Musiche originali composte ed eseguite da Martin Schütz
Adattamento radiofonico e regia: Erik Altorfer
Presa del suono sonorizzazione ed editing: Thomas Chiesa
Produzione: Francesca Giorzi
Riascolta qui "Perché il bambino cuoce nella polenta"
Perché il bambino cuoce nella polenta (1./2)
Domenica in scena 22.09.2024, 17:35
Perché il bambino cuoce nella polenta (2./2)
Domenica in scena 29.09.2024, 17:30
Trasformare l’orrore in bellezza
Aglaja Veteranyi era una rifugiata in due sensi: la sua famiglia era fuggita dalla Romania del dittatore Ceaucescu, in seguito diventerà una rifugiata di classe, che si era sempre di più allontanata dal mondo dei genitori attraverso l’istruzione e la scoperta della letteratura. Il romanzo “Perché il bambino cuoce nella polenta” mostra la sua infanzia in una famiglia circense. Suo padre che era un clown di fama mondiale preferiva di gran lunga dirigere film trash dell’orrore e sua madre rischiava la vita sulla pista del circo sera dopo sera con uno spettacolare numero di capelli. La famiglia viveva isolata dall’ambiente circostante, in roulotte e camere d’albergo - lontani dal mondo borghese del loro pubblico, mai abbastanza lontani da sfuggire alla paura dei servizi segreti rumeni. La bambina era costantemente preoccupata per la madre e temeva di essere derisa dagli “altri”. Solo la sorella maggiore riusciva a tranquillizzarla raccontandole, in variazioni sempre nuove, la fiaba dell’orrore del bambino che cuoce la polenta. Negli ultimi anni, nel mio lavoro di autore e regista di radiodrammi, mi sono più volte occupato della rappresentazione della violenza: esperienze di guerra, fuga, violazioni dei diritti umani dei lavoratori stagionali in Svizzera, discriminazione scolastica.

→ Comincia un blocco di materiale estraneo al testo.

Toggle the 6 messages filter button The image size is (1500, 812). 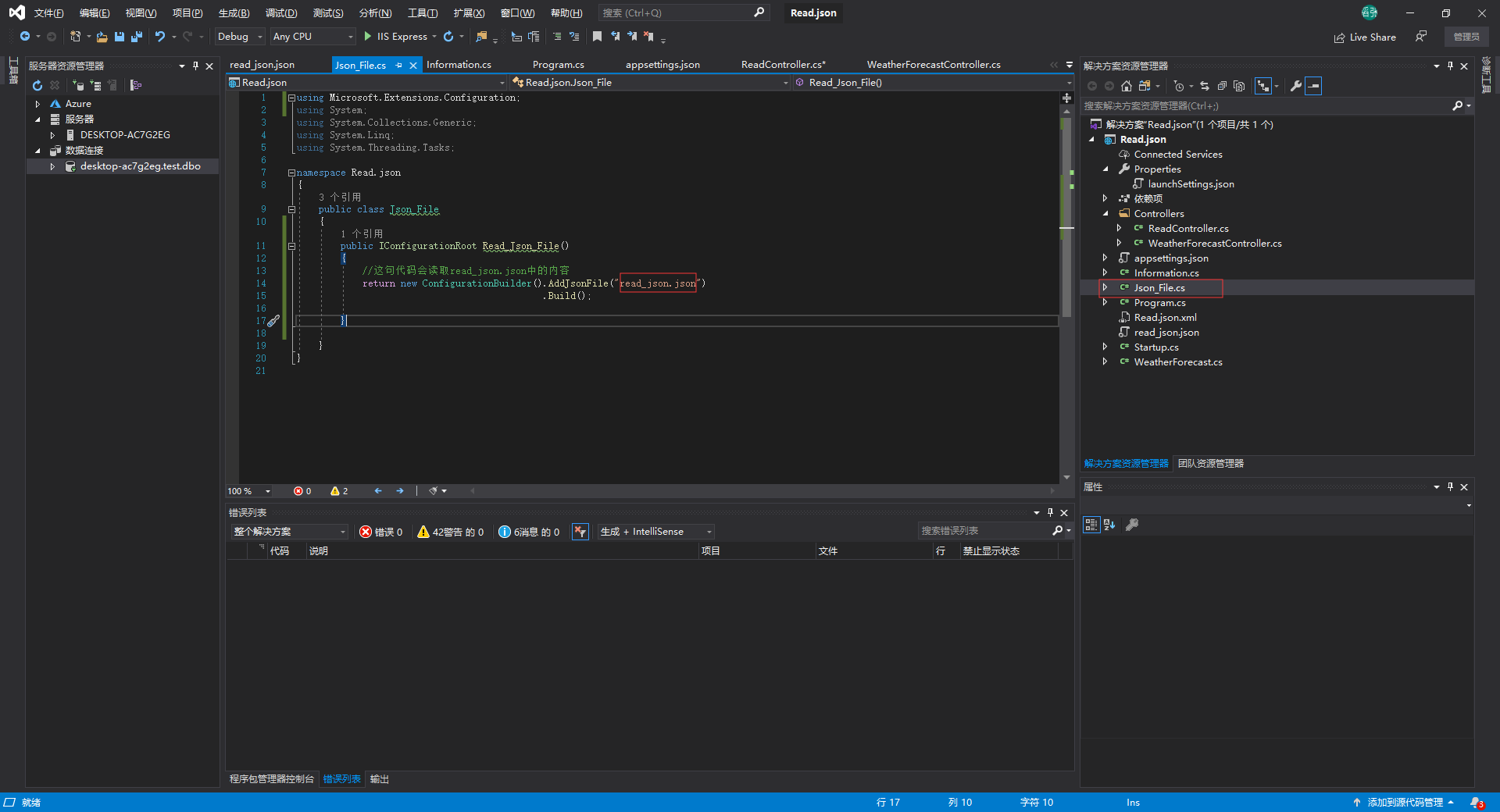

Ho ritrovato molte delle strutture socio-politiche che caratterizzano questi temi in “Perché il bambino cuoce nella polenta”. Anche in questo caso, sono particolarmente interessato all’atto della scrittura, alla paternità delle persone colpite, alla trasformazione del trauma e delle esperienze di violenza in arte, “prendendo certe cose dalla realtà e creando così una nuova realtà”, come dice Aglaja Veteranyi, “cose che percepisco, che addomestico attraverso il linguaggio, cose che poi mi appartengono e mi danno forza, mi confortano”. Attraverso la sua tardiva educazione, iniziata tra l’altro imparando a memoria pagina per pagina un’enciclopedia per bambini, riesce a trovare un linguaggio e una forma di espressione a cui i suoi genitori non avevano accesso. Sua madre aveva immaginato un libro sulla storia della famiglia, suo padre voleva farne un film. Infine, con il suo primo romanzo, la figlia, reimmergendosi nella sua infanzia e “nel mondo in cui non c’era spazio per il divertimento infantile”, con una voce narrante ben distinta nella sua artificiosità da quella dell’autrice, riesce a creare “un’infanzia che non ho mai avuto veramente”.